Prêt à les pulvériser, il attendait, immobile. Son rythme cardiaque se calma peu à peu mais ses multiples blessures se ravivèrent. Il s'affaiblissait. Les secondes passaient lentement, alors que le temps, élastique dans les périodes les plus horribles, s'étirait avec cruauté. Au bout d'un moment, médusé par l'absence de ses ennemis, il commença à geindre. Il se savait misérable. Comment effacer cette journée macabre? Par-dessus tout, il voulait oublier ce qu'il venait d'observer pour reprendre sa confortable existence. Seul sur ce sentier escarpé, il n'avait personne à qui implorer une seconde chance. Un bruit sourd le ramena à sa pénible réalité : il comprit qu'il ne pointait pas son arme dans la bonne direction.

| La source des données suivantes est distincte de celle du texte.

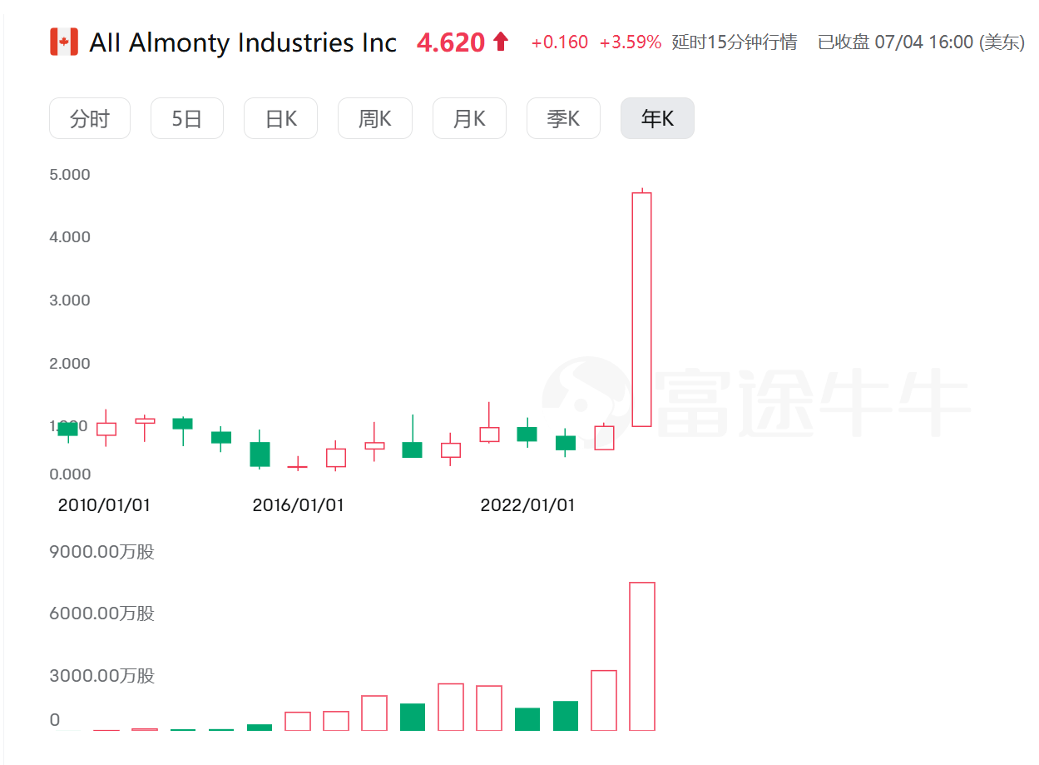Switch to 周K weekly chart

pyautogui.click(x=375, y=119)
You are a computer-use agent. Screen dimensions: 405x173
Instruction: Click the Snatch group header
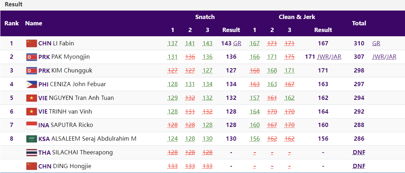click(205, 17)
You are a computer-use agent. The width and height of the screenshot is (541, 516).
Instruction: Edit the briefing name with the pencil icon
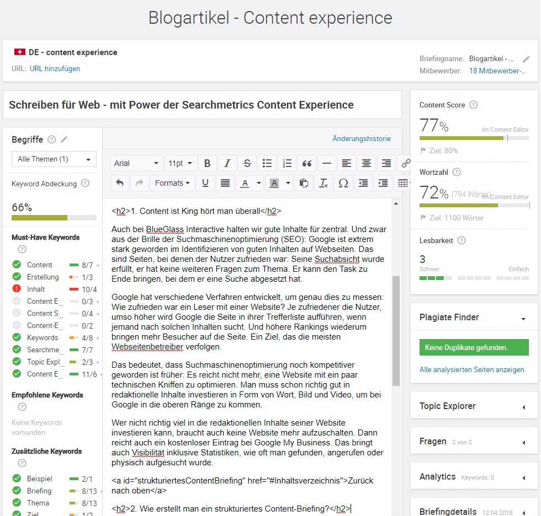click(x=526, y=59)

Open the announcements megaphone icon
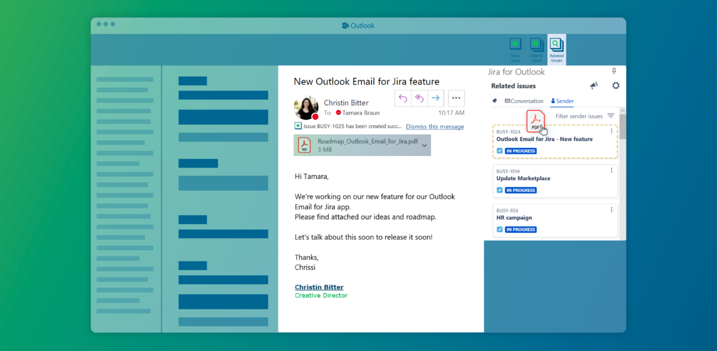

Être la proie et se savoir piégée. Il saisit que s'en était fait, que toute défense serait vaine. Las, il se sentit soulagé de conclure ce supplice. En fermant les yeux, il inspira ce qu'il croyait être sa dernière bouffée d'air, tout en souhaitant une fin rapide. Un picotement à l'arrière de sa jambe droite le fit sursauter, juste avant qu'un voile noir ne s'immisce dans son champ de vision. Il s'écroula sans offrir la moindre résistance. Il n'eut pas le temps de commencer à glisser que deux solides mains l'empoignèrent aussitôt.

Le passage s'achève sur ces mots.